Data to process -

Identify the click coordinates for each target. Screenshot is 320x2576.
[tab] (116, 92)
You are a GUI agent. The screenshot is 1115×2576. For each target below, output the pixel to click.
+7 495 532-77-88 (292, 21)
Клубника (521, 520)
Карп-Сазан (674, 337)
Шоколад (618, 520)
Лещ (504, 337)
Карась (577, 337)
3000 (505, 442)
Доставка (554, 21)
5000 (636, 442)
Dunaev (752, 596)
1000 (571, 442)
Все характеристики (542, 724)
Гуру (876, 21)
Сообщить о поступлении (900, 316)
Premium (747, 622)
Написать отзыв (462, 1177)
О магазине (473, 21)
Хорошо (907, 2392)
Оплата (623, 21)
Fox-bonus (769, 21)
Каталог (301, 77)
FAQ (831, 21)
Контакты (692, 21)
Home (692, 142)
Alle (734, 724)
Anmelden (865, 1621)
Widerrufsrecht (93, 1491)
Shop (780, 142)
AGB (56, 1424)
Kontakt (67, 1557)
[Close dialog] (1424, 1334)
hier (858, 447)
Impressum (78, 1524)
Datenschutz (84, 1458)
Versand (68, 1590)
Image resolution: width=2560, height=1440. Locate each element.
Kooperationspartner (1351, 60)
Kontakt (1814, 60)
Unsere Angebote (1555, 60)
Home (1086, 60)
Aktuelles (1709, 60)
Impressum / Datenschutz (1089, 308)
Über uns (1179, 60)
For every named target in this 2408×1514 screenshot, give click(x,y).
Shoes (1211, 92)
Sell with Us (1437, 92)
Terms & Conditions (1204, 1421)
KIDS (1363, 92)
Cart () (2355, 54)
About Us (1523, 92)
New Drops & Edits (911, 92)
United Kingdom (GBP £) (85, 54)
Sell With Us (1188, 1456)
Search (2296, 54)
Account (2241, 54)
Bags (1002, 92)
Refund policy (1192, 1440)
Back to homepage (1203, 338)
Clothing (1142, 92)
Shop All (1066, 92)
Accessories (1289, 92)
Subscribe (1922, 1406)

Work item - All the lines of the material above must be given again exactly.

Exercise response -
Identify the click coordinates for each target. Screenshot is 320x2576.
[tab] (116, 92)
You are a GUI agent. The screenshot is 1115×2576. For each target below, output the pixel to click.
+7 495 532-77-88 (292, 21)
Клубника (521, 520)
Карп-Сазан (674, 337)
Шоколад (618, 520)
Лещ (504, 337)
Карась (577, 337)
3000 (505, 442)
Доставка (554, 21)
5000 (636, 442)
Dunaev (752, 596)
1000 (571, 442)
Все характеристики (542, 724)
Гуру (876, 21)
Сообщить о поступлении (900, 316)
Premium (747, 622)
Написать отзыв (462, 1177)
О магазине (473, 21)
Хорошо (907, 2392)
Оплата (623, 21)
Fox-bonus (769, 21)
Каталог (301, 77)
FAQ (831, 21)
Контакты (692, 21)
Home (692, 142)
Alle (734, 724)
Anmelden (865, 1621)
Widerrufsrecht (93, 1491)
Shop (780, 142)
AGB (56, 1424)
Kontakt (67, 1557)
[Close dialog] (1424, 1334)
hier (858, 447)
Impressum (78, 1524)
Datenschutz (84, 1458)
Versand (68, 1590)
Image resolution: width=2560, height=1440. Locate each element.
Kooperationspartner (1351, 60)
Kontakt (1814, 60)
Unsere Angebote (1555, 60)
Home (1086, 60)
Aktuelles (1709, 60)
Impressum / Datenschutz (1089, 308)
Über uns (1179, 60)
For every named target in this 2408×1514 screenshot, give click(x,y).
Shoes (1211, 92)
Sell with Us (1437, 92)
Terms & Conditions (1204, 1421)
KIDS (1363, 92)
Cart () (2355, 54)
About Us (1523, 92)
New Drops & Edits (911, 92)
United Kingdom (GBP £) (85, 54)
Sell With Us (1188, 1456)
Search (2296, 54)
Account (2241, 54)
Bags (1002, 92)
Refund policy (1192, 1440)
Back to homepage (1203, 338)
Clothing (1142, 92)
Shop All (1066, 92)
Accessories (1289, 92)
Subscribe (1922, 1406)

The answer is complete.